December 18, 2014

   A Publication of the James Buchanan Brady
   Urological Institute Johns Hopkins Medical Institutions

Volume III, Winter 2007

Men with Low-Risk Prostate Cancer: Expectant Management, with Curative Intent

The downside to prostate cancer screening is that, for some men, it's too good: It finds cancer that probably doesn't need to be found. "There is a tradeoff," says H. Ballentine Carter, M.D., professor of urology and oncology. "Some men are diagnosed and treated unnecessarily." In these men, prostate cancer is very slow-growing. It never spreads beyond the prostate, and never becomes aggressive.

About half of men today are diagnosed with this "low-risk" prostate cancer — cancer that is too small to be felt during a rectal exam, with a Gleason score of 6 or lower, in men with a PSA below 10 nanograms per milliliter. "This is going to be an increasing issue as our population ages, and as more men undergo regular screening for prostate cancer," Carter says.
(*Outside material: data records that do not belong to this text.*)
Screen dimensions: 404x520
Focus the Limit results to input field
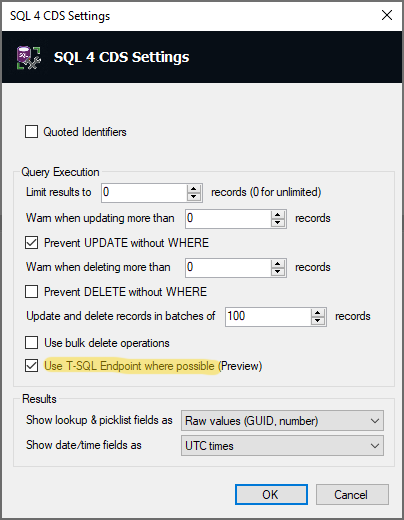144,192
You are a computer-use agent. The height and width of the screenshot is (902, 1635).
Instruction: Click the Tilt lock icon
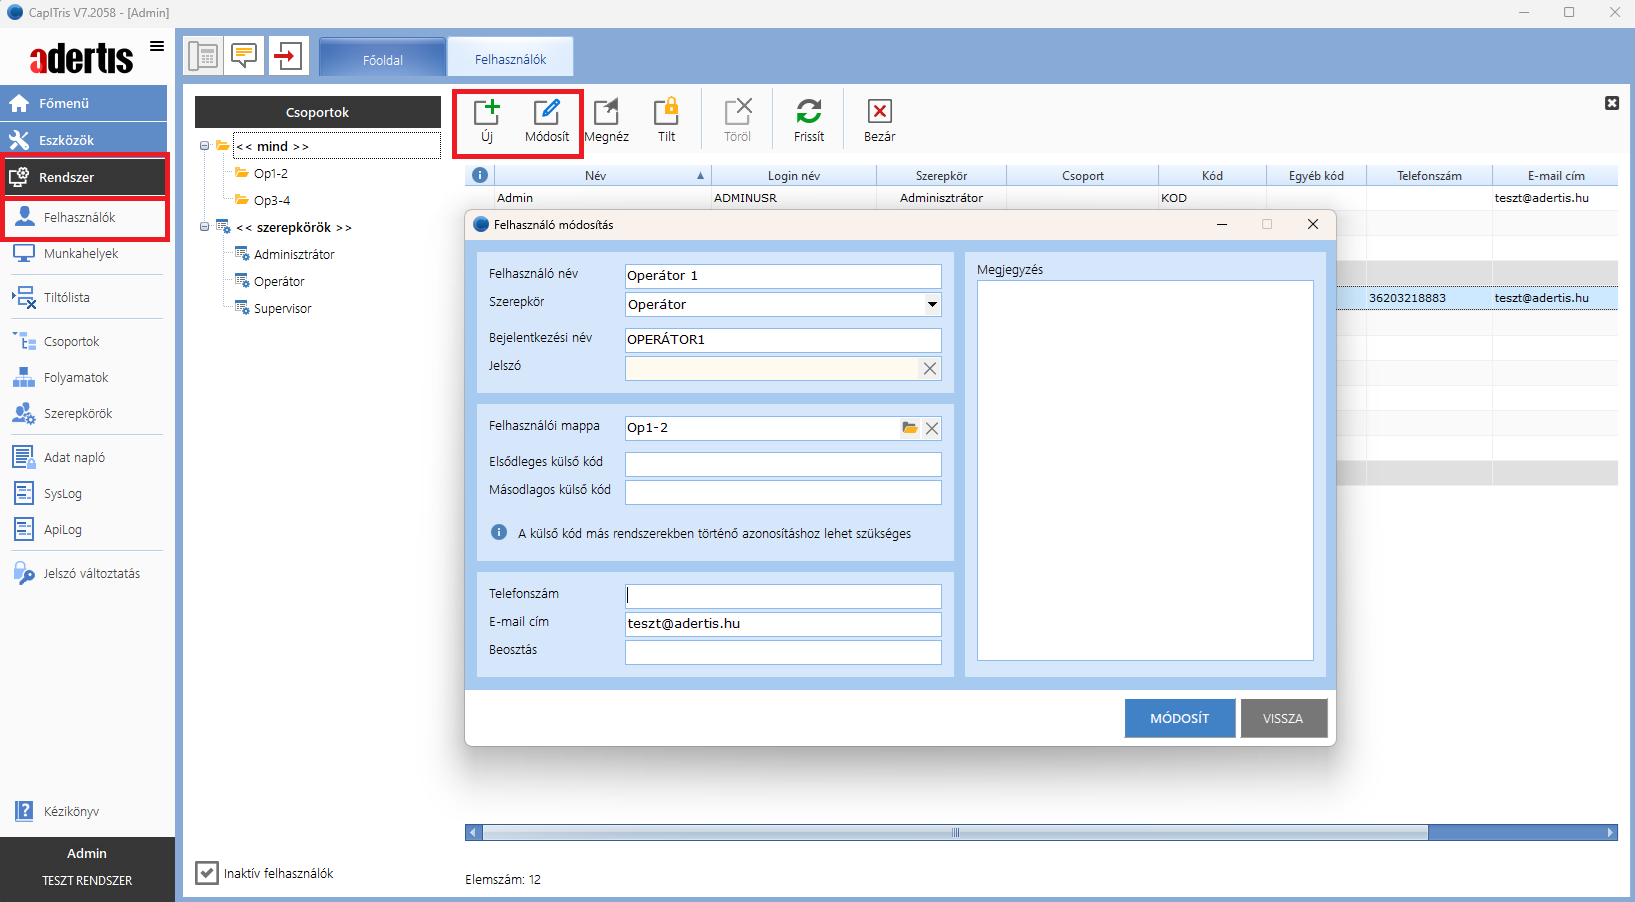(x=666, y=112)
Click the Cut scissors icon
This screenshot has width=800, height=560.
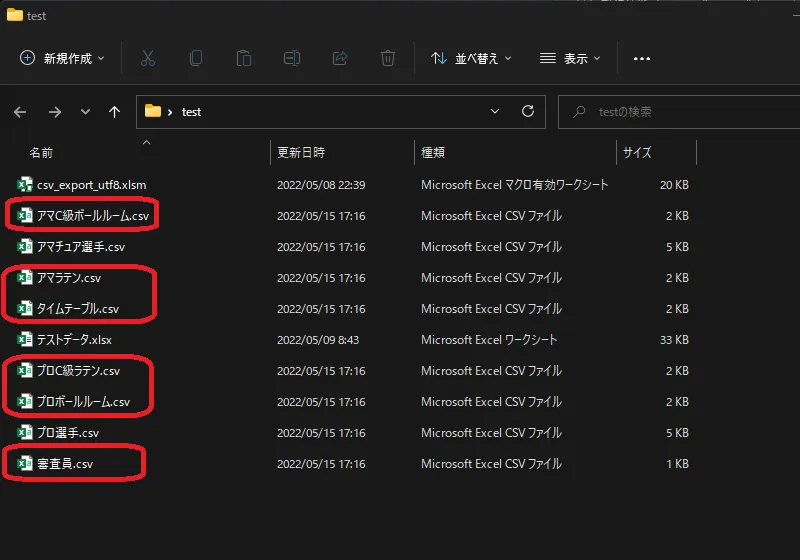click(x=148, y=59)
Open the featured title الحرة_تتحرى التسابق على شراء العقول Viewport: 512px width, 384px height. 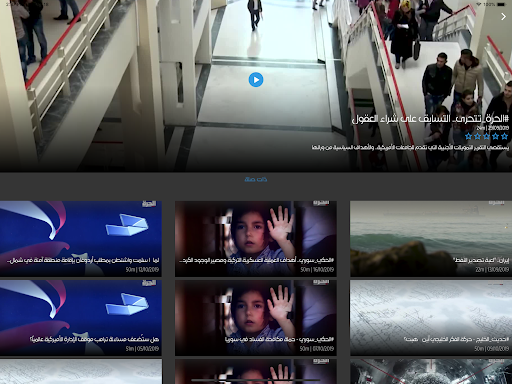pos(431,119)
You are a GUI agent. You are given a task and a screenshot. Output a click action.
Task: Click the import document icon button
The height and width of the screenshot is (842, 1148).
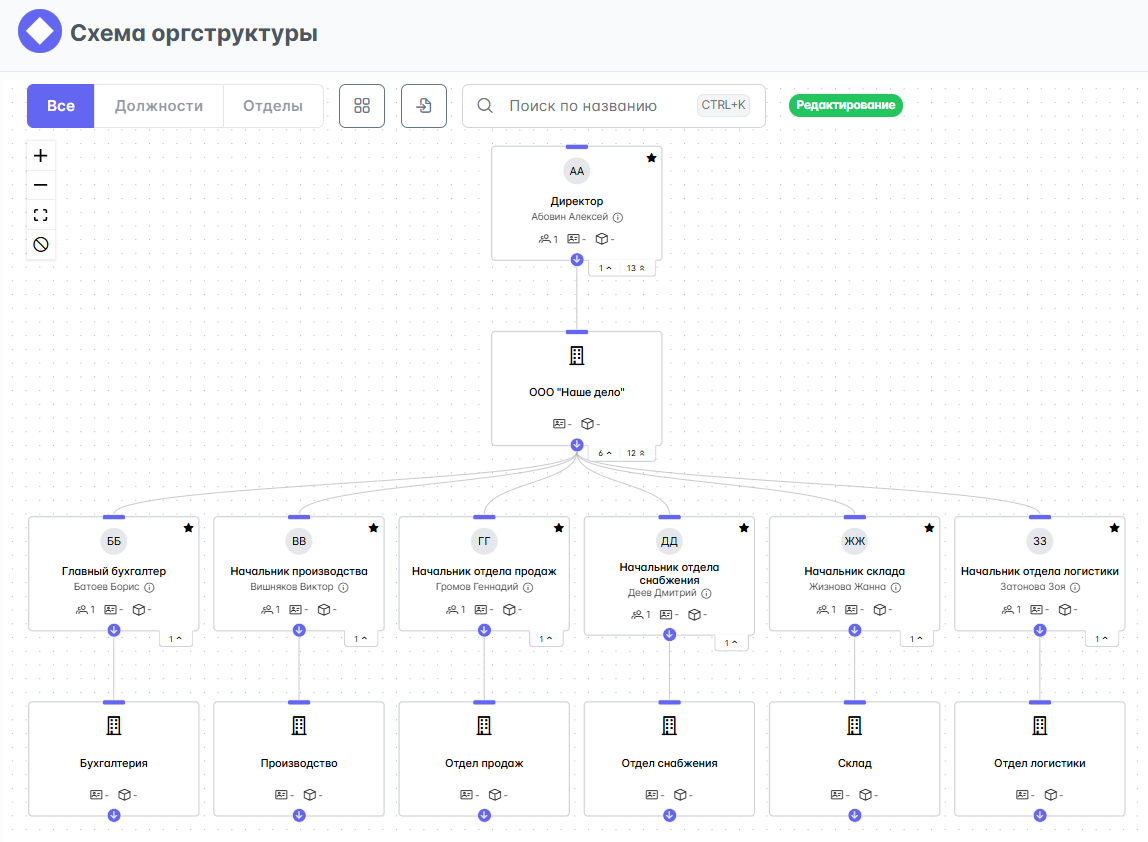tap(424, 106)
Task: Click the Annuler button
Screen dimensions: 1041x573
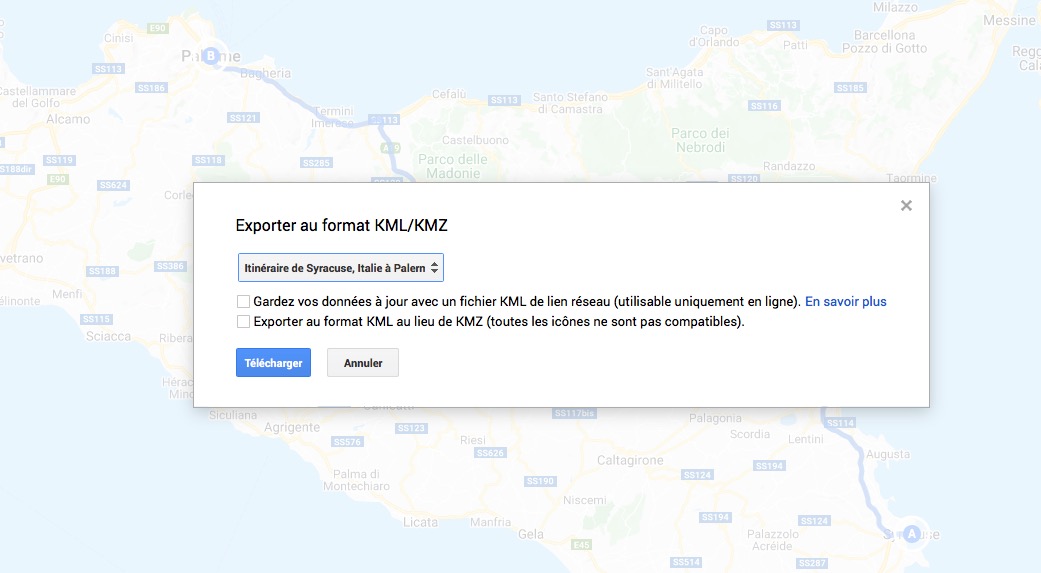Action: coord(362,363)

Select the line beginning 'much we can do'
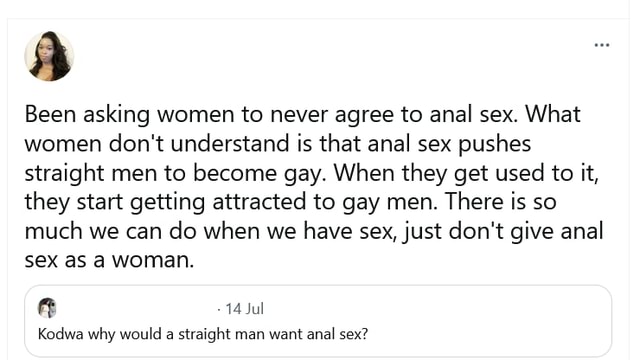(x=314, y=231)
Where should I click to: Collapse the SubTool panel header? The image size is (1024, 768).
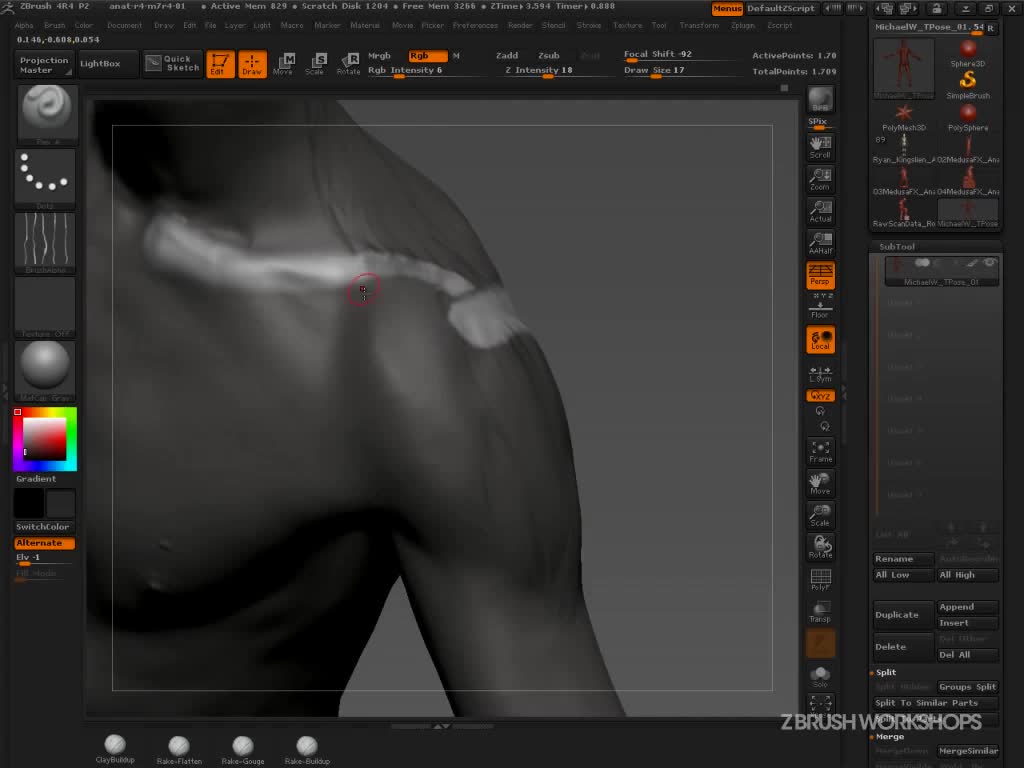coord(897,246)
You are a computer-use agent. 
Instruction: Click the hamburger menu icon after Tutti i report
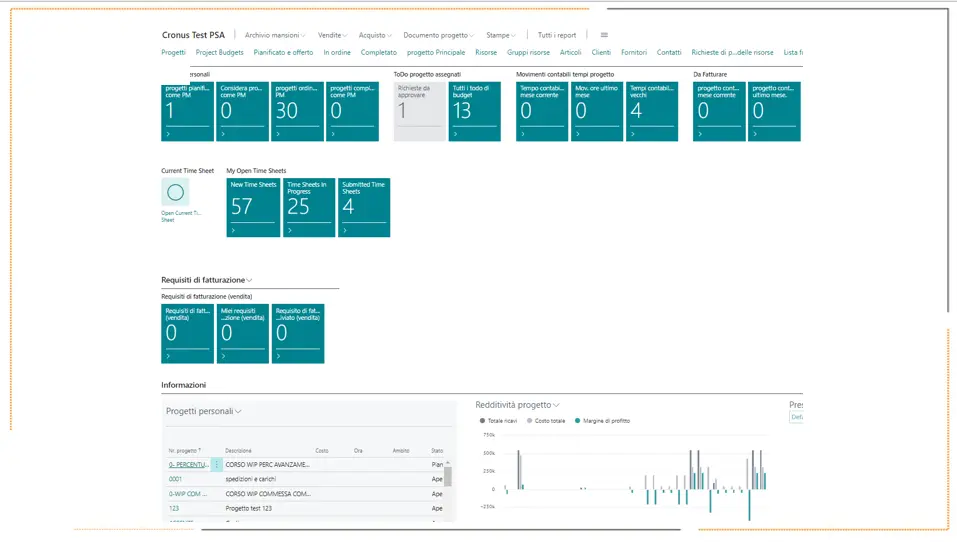(604, 35)
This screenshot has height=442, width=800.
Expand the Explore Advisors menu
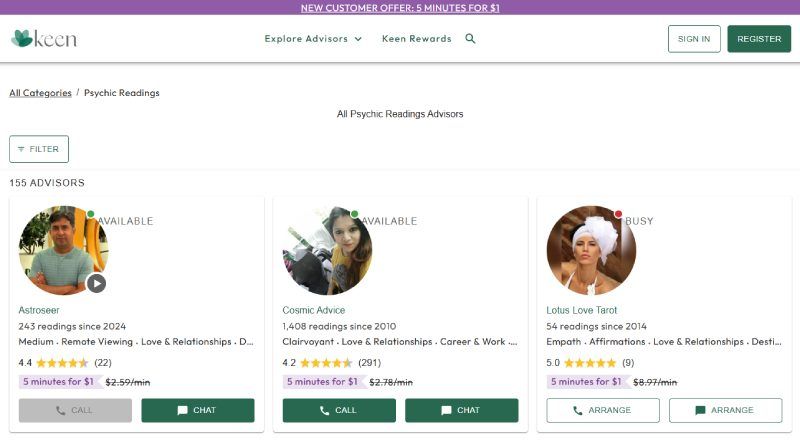(x=312, y=39)
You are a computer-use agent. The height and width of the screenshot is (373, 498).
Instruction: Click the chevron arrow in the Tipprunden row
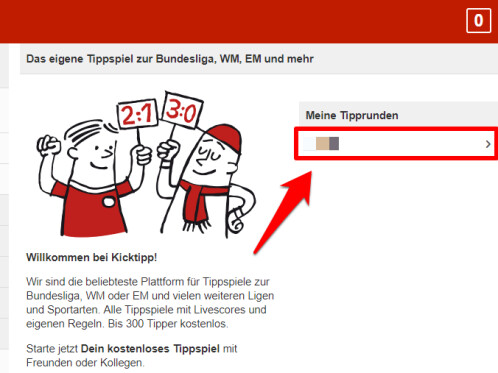(x=488, y=144)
This is not watchful waiting, it’s
proactive monitoring. And so far, it
does not appear that the window
of curability is being lost.

Some of these men, Carter believes, may be ideal candidates for something new. "Starting with the assumption that men with low-risk prostate cancer can almost always be cured with surgery, and that for younger men, surgery is ideal, there is a subset of older men for whom expectant management with curative intent may be an ideal option, because of the low risk of disease progression." This is not watchful waiting; it's proactive monitoring.

Carter, who is leading the research in this new area, started a program at Hopkins in 1995 designed to identify men with low-risk prostate cancer, follow them closely, and intervene with curative intent (surgery or radiation) only if the disease progresses. Over the last decade, about 400 men, with an average age of 67, have entered this program. First, these men undergo at least a 12-core biopsy, to make sure their disease has not been underestimated. Then, they are followed closely, with a PSA and rectal examination every six months, and a yearly biopsy. Progression is defined by what the pathologist sees in the biopsy — cancer present in more than two cores, or in more than half of any one core; or a Gleason score of 7 or greater — or an unusual increase in PSA that prompts another biopsy.

"The trigger for intervention in these men is biopsy evidence that there is more disease, or higher-grade disease," Carter says.But what about the critical "window of curability?" Could men miss their chance of being cured, even with this close monitoring? Carter and colleagues recently addressed this question in a study, published in the Journal of the National Cancer Institute. "We compared the surgical outcomes of 38 men who entered the surveillance program and subsequently underwent surgery — on average, two to three years later — with 150 similar men who qualified for the program but chose to undergo surgery immediately after their diagnosis." The scientists found that an equal number of men in both groups turned out to have curable disease.

Carter stresses that this approach is still investigational. However, so far — using this careful plan for enrolling patients and following them — it does not appear that the window of curability is being lost.